:: WORK REQUEST 1 ::
According to the statement about CIR, which two resident-created CIR committees are named?
:: WORK REQUEST 2 ::
Continue the statement about CIR from the point where it ends.

CIR has allowed my colleagues and me to be advocates for our patient’s and ourselves. Through resident created CIR committees such as the LGBTQ People in Medicine and Black Physician Recruitment Committee, my hospital has made efforts to address the needs of these committees through new hospital task forces and more expansive faculty hiring. CIR has also had many wins over this past year including more partnered activities with GME, a wage increase and the concept of wellness included in our benefits package.
Being a member of CIR, I have directly seen how our voices as residents are stronger when we stand together for a common goal than fighting for our patients’, colleagues and our own rights alone. CIR also provides a much needed sense of community especially in a physically exhausting and mentally taxing environment such as residency/fellowship. CIR reminds me that I’m not alone, that we are all in this together, and we need to continue to stand together in the face of adversity.
I think CIR does an amazing job connecting residents within their own hospital however, there is sometimes a disconnect between “Regional” CIR and “National” CIR. I think this upcoming year, we should strive to provide an outlet for residents to connect nationally in order to discuss issues affecting their hospitals, patients, and their contracts (I.e. implementing what has been beneficial at other chapters, what has not worked at other chapters etc).

:: SOURCE INFORMATION ::
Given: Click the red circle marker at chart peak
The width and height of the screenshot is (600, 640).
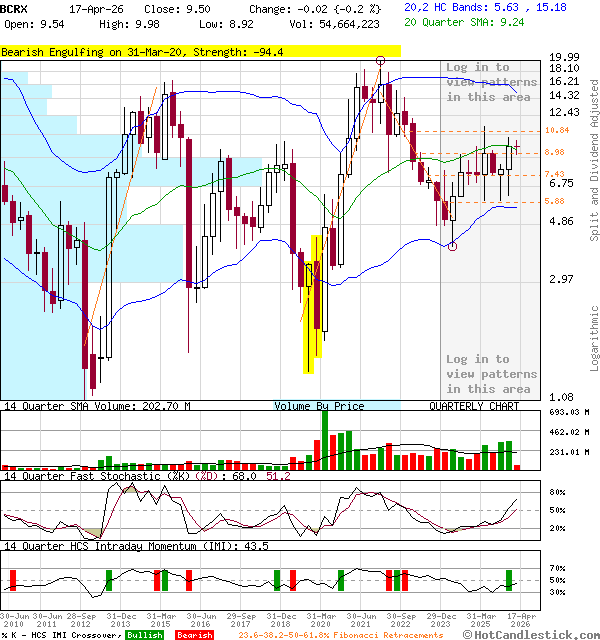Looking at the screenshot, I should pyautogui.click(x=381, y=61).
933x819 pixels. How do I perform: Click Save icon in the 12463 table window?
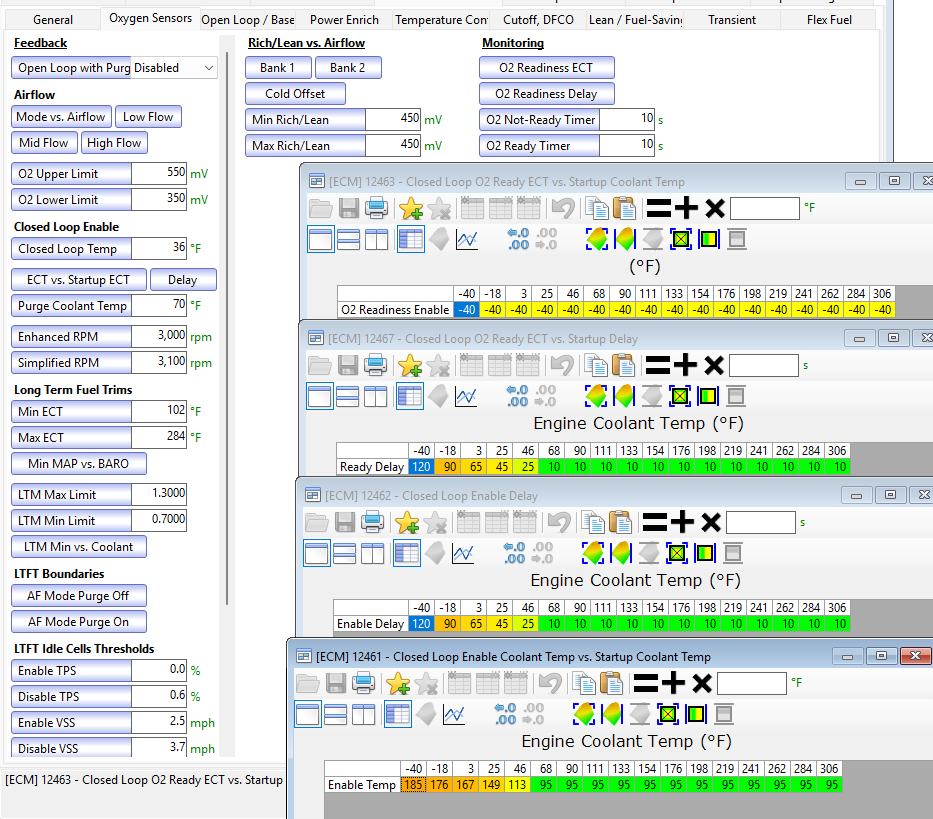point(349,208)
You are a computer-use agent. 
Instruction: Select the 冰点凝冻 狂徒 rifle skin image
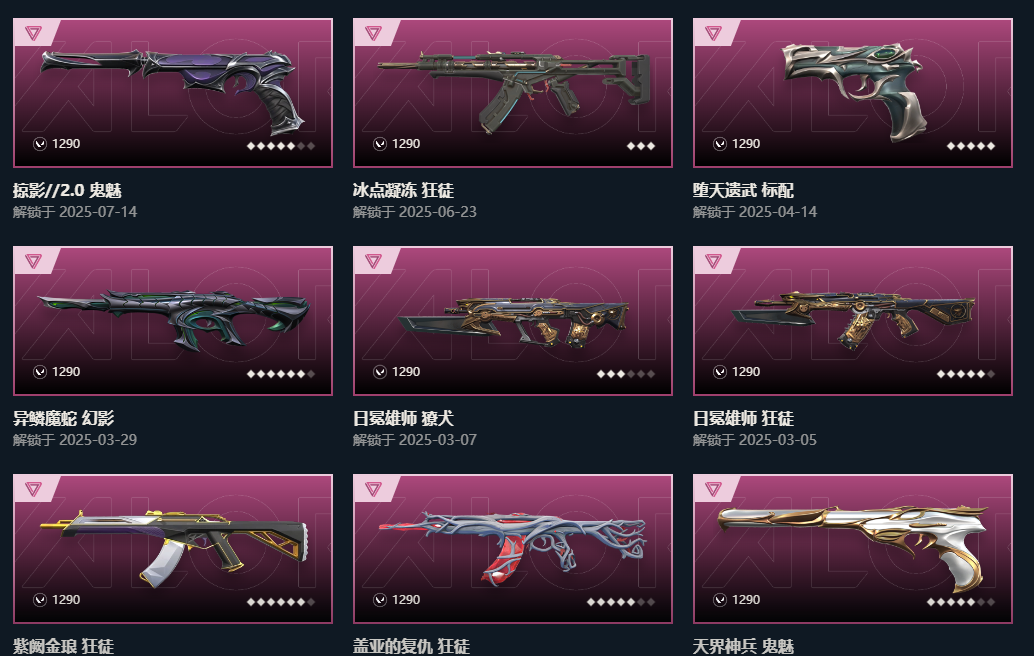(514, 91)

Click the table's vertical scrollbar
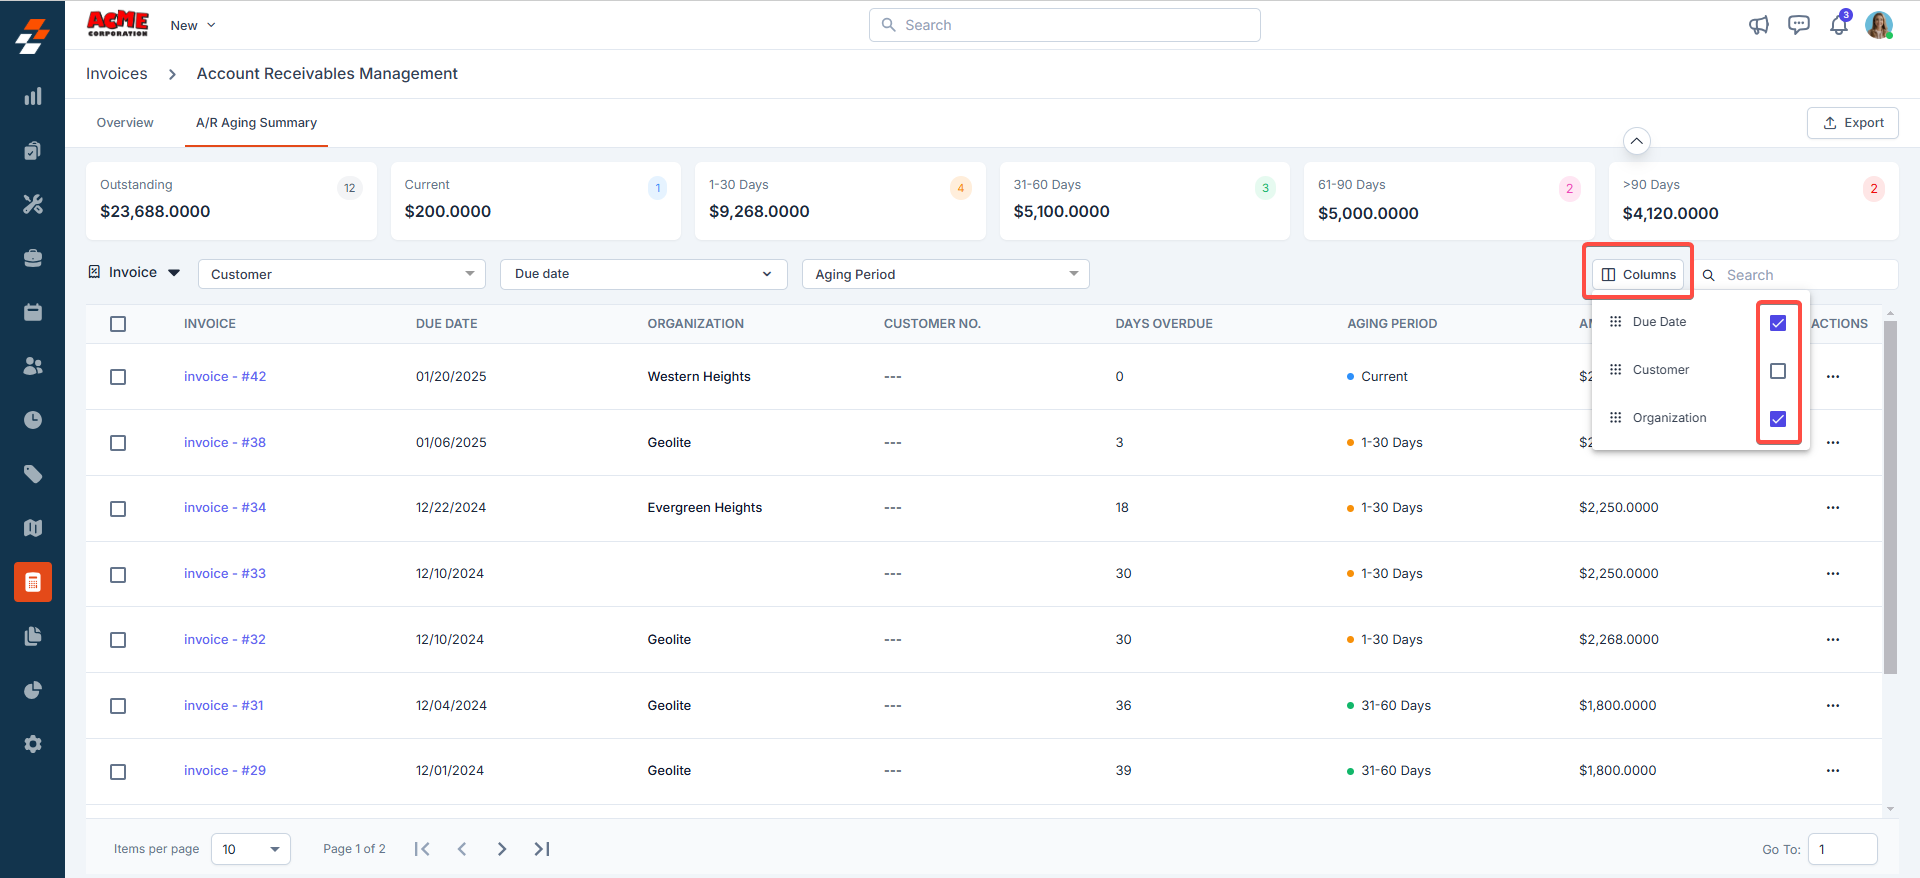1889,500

:: TASK ANSWER 1 ::
The LGBTQ People in Medicine committee and the Black Physician Recruitment Committee.

:: TASK ANSWER 2 ::
Being in an open shop environment in FL, we have to work to get and keep every member as a part of our union. However, we have combatted this by making CIR a part of the culture at Jackson. This has been through leadership training with our delegates and reps, activation and encouragement of our members, and persistence in making changes within our hospital. I hope to share these techniques with other leaders in order to keep CIR strong in the face of recent political attacks.
During the current political climate, unions are under attack nationally. It is our time to stand together against these attacks not only for ourselves but also for our patients. Many patients work in the service industry and are union members themselves. Being a part of CIR and strengthening my union allows me to connect with and further support my patients’, their careers, and their families.